● EXERCISE
Please repeat only the stretch of records running from the first line through the line that contains "オフィスクリーニング (435, 119)".

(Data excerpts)
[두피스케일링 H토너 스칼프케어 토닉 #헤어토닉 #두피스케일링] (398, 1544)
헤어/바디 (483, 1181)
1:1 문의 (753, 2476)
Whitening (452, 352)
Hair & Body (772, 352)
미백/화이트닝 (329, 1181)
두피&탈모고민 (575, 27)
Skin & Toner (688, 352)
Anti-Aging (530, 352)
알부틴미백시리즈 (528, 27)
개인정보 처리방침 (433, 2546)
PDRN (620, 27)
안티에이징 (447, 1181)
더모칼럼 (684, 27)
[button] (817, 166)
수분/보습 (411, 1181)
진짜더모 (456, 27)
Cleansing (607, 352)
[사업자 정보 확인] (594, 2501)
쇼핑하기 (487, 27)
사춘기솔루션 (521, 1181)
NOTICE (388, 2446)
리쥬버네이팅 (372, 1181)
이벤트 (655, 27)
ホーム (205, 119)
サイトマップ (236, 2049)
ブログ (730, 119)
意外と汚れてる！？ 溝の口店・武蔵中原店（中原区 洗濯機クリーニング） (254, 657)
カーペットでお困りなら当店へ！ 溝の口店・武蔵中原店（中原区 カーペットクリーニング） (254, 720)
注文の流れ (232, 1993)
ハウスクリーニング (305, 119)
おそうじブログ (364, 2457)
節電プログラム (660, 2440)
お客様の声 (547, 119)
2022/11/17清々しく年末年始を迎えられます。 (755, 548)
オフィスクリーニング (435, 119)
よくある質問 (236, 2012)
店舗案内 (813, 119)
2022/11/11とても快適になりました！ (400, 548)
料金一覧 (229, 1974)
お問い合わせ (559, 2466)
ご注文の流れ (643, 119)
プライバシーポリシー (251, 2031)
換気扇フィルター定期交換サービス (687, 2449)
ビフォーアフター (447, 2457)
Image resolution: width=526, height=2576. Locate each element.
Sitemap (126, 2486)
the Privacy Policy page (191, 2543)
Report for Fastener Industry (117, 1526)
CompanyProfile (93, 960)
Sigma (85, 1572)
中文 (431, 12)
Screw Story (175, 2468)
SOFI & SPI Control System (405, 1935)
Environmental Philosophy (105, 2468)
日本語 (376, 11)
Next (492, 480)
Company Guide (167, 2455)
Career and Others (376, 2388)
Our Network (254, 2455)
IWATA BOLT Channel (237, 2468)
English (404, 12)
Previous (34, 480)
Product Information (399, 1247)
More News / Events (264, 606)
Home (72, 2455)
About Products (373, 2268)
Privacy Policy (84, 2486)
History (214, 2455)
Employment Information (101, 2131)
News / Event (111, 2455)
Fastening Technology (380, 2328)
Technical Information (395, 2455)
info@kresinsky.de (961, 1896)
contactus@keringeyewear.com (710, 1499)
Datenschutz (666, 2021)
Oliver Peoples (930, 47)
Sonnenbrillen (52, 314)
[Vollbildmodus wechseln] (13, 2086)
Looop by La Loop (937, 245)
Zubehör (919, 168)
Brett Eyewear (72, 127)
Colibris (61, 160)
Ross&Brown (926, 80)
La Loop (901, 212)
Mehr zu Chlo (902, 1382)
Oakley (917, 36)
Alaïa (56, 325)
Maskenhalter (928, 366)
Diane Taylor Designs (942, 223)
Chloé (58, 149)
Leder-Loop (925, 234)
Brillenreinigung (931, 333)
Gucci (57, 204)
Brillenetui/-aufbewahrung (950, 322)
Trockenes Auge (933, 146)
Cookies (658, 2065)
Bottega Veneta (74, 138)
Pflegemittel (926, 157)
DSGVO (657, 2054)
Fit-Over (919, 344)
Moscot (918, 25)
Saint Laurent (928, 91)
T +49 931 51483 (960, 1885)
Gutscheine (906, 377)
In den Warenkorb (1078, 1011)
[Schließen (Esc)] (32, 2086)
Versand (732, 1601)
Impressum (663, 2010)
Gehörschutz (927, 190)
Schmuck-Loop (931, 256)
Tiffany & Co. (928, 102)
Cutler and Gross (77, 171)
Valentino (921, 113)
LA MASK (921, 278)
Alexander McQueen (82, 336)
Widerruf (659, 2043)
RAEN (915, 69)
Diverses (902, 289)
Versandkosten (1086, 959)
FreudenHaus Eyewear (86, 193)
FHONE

● RESULT
[두피스케일링 H토너 스칼프케어 토닉 #헤어토닉 #두피스케일링] (398, 1544)
헤어/바디 (483, 1181)
1:1 문의 (753, 2476)
Whitening (452, 352)
Hair & Body (772, 352)
미백/화이트닝 (329, 1181)
두피&탈모고민 (575, 27)
Skin & Toner (688, 352)
Anti-Aging (530, 352)
알부틴미백시리즈 (528, 27)
개인정보 처리방침 (433, 2546)
PDRN (620, 27)
안티에이징 (447, 1181)
더모칼럼 (684, 27)
[button] (817, 166)
수분/보습 (411, 1181)
진짜더모 (456, 27)
Cleansing (607, 352)
[사업자 정보 확인] (594, 2501)
쇼핑하기 (487, 27)
사춘기솔루션 (521, 1181)
NOTICE (388, 2446)
리쥬버네이팅 (372, 1181)
이벤트 (655, 27)
ホーム (205, 119)
サイトマップ (236, 2049)
ブログ (730, 119)
意外と汚れてる！？ 溝の口店・武蔵中原店（中原区 洗濯機クリーニング） (254, 657)
カーペットでお困りなら当店へ！ 溝の口店・武蔵中原店（中原区 カーペットクリーニング） (254, 720)
注文の流れ (232, 1993)
ハウスクリーニング (305, 119)
おそうじブログ (364, 2457)
節電プログラム (660, 2440)
お客様の声 (547, 119)
2022/11/17清々しく年末年始を迎えられます。 (755, 548)
オフィスクリーニング (435, 119)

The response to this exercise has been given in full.